The symposium’s keynote address, delivered by Professor Annette Kuhn, will focus on her own photographs, taken from the mid-1970s, when Kuhn was part of a photography group in London called Second Sight.

Programme

2pm
Laura Guy (Newcastle University): History Work: the photography of Jill Posener
Jenny Brownrigg (Glasgow School of Art): Scottish women photographers and the everyday
Sarah Neely (University of Glasgow): ‘Because I know the place’: Margaret Tait’s early photography

3.30pm
Break

4pm
Keynote Lecture: Annette Kuhn (Queen Mary University): Feminist Photography in the 1970s

About the speakers

Laura Guy’s interests as a writer and curator lie in post-1960s art and photography and feminist, queer and Marxist approaches to historiography. She is an Academic Fellow in Art History at Newcastle University and the 2019/20 Fellow in Contemporary Art Theory and Curating at University of Edinburgh.

Jenny Brownrigg is a curator and writer. She is Exhibitions Director (2009–) and a researcher at The Glasgow School of Art. Her research interests include feminist art and strategies for feminist curatorial practice. In 2017 she curated ‘Observing Women at Work’, (in partnership with Napier University and St Andrews Special Collections), presenting a selection of photographs and material by social documentary photographer Franki Raffles (1955–1994). Her current research project is early women photographers and film-makers in 1920s and 1930s Scotland, including the work of Helen Biggar, MEM Donaldson, Jenny Gilbertson, Ruby Grierson, Marion Grierson and Margaret Fay Shaw.

Sarah Neely is a Senior Lecturer in Film and Television at the University of Glasgow. Her current research focuses on the areas of film history and memory, and artists’ moving image. She is Director of MT100, a year-long project celebrating the centenary of the Scottish filmmaker and poet, Margaret Tait. Neely has been researching the life and work of Margaret Tait for over a decade and served as editor for Tait’s collection of poetry and writings (published by Carcanet in 2012, with a foreword by Ali Smith). Her recent book, Between Categories: The Films of Margaret Tait was published by Peter Lang in 2016.

Annette Kuhn is Professor and Research Fellow in Film Studies at Queen Mary University of London and a Fellow of the British Academy. She was Director of ‘Cinema Culture in 1930s Britain’, and writes on cultural memory in relation to both photography and cinema. Publications in these areas include An Everyday Magic: Cinema and Cultural Memory (2002); Family Secrets: Acts of Memory and Imagination (2002); Locating Memory: Photographic Acts (2006, co-edited with Kirsten Emiko McAllister); and a special issue of Memory Studies on cinema-going experience and memory (2017, co-edited with Daniel Biltereyst and Philippe Meers).
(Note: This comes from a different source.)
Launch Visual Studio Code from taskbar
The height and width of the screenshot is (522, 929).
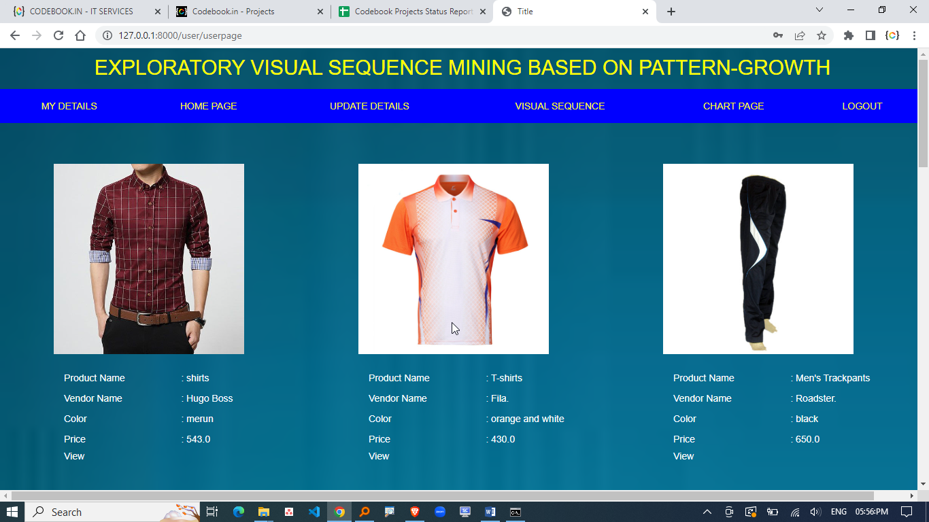[314, 512]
Additional programme (please book separately)

Screening
Tuesday 24 September, 7pm
Goethe-Institut, Glasgow

A screening of Ute Aurand’s new feature-length film, Rushing Green with Horses (2019), comprised of rushes from films shot over two decades, alongside work by Margaret Tait.

Workshop
Wednesday 25 September, 10.30am-2.30pm
Clubroom, Centre for Contemporary Arts, Glasgow

Professor Kuhn delivers a workshop on photography and memory.